The Plotters by Un-Su Kim
The new rising star of Korean literature pairs a unique wit with unconvincing pacing and characterisation in The Plotters
Reseng is a contract killer, just another cog in the wheel of organised crime in a dystopian Seoul. Found in a garbage can as a baby, and raised to be a hitman by the grouchy ganster Old Raccoon, Reseng has never known any different. He receives his instructions from ‘the plotters’, and carries them out to the letter. However, when he breaks the rules, he soon begins to wonder who these shadowy mob bosses actually are.
Un-su Kim’s new noir thriller, The Plotters, reads almost like a collection of short stories, insights into Reseng’s mind, and his life as an assassin. It is cynical and witty, and much more self-observant than initially to be expected. Overall, Reseng has an interesting inner-dialogue; however, frustratingly, The Plotters struggles with female characters, in a manner all too familiar to those who read Murakami.

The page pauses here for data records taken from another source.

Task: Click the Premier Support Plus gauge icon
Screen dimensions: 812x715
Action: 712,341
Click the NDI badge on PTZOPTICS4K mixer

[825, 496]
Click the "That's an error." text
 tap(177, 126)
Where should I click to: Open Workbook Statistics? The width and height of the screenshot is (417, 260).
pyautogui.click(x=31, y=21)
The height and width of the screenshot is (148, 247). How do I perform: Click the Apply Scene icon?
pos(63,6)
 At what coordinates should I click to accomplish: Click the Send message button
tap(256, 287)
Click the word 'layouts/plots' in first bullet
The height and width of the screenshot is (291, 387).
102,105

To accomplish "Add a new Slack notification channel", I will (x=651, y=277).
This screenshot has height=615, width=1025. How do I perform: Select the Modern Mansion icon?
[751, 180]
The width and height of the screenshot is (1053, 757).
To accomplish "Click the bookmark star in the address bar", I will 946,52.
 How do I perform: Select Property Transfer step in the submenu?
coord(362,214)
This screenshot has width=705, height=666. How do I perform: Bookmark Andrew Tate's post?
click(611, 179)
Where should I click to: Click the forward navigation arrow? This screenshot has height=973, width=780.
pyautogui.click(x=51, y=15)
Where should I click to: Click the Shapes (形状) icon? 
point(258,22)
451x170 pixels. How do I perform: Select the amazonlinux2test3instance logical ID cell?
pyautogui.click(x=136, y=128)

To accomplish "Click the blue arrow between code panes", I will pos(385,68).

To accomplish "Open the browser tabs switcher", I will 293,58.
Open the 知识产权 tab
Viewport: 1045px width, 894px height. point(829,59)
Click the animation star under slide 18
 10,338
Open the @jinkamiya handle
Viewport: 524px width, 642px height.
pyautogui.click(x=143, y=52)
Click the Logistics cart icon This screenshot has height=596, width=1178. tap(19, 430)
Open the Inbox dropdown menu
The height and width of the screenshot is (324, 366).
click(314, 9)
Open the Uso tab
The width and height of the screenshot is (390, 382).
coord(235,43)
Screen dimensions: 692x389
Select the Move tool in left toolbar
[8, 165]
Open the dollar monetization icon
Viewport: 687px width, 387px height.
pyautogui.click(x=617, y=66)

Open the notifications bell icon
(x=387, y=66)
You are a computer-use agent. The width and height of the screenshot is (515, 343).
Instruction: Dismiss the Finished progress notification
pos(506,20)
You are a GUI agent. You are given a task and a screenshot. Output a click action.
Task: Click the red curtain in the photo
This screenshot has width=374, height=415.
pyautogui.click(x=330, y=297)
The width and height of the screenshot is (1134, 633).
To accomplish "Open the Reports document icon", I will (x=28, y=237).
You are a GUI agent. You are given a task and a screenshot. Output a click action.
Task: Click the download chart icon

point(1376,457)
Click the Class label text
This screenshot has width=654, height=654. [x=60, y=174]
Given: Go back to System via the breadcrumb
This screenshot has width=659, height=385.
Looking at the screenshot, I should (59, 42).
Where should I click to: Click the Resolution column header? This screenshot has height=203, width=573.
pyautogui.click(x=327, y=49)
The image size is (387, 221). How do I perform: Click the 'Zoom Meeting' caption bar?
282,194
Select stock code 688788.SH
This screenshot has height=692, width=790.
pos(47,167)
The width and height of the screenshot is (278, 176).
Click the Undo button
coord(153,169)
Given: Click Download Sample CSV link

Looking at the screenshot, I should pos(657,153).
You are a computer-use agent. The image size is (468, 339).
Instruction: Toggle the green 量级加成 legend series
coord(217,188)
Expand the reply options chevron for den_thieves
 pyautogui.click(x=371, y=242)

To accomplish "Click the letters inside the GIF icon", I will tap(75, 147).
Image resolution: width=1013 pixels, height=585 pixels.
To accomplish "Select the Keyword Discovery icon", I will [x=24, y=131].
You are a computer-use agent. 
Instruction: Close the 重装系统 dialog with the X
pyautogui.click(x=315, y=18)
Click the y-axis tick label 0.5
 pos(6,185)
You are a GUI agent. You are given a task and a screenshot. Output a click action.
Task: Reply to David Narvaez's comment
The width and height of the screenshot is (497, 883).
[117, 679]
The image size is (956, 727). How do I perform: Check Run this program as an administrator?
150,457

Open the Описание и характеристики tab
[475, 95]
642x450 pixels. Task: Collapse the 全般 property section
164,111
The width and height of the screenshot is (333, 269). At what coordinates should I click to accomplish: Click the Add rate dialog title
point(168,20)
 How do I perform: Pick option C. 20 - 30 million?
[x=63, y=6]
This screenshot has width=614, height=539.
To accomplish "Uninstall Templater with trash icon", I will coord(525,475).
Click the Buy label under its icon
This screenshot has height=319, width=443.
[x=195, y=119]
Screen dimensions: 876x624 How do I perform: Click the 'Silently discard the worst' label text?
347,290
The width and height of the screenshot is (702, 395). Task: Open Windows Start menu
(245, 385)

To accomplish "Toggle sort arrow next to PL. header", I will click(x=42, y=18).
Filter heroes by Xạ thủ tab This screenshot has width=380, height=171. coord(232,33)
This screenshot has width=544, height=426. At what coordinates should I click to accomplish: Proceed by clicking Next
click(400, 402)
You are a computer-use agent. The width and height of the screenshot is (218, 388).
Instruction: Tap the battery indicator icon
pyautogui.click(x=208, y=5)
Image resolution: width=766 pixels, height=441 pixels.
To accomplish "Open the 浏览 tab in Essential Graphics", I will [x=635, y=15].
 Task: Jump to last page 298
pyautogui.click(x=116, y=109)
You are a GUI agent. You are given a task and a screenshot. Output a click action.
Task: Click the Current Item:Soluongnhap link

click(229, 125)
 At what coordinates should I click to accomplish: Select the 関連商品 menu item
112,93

The female characters here are quirky, yet strangely objectified – the primary example being Old Raccoon’s librarian whose make-up ‘made her look odd and simpleminded’, yet ‘other than being cross-eyed, she wasn’t bad looking’. Following this observation, Reseng both manages to suggest surgery to correct her eyes and thus appearance, and offer to marry her. The novel additionally struggles with pacing, with the main events indicated in the blurb not taking place until a good three-quarters through the novel.
Lauded as ‘the rising star of Korean literature’, Un-su Kim’s voice is certainly unique in its wit. However, given its struggle with pacing, and generally with writing female characters, it's hard to be convinced that The Plotters lives up to this reputation.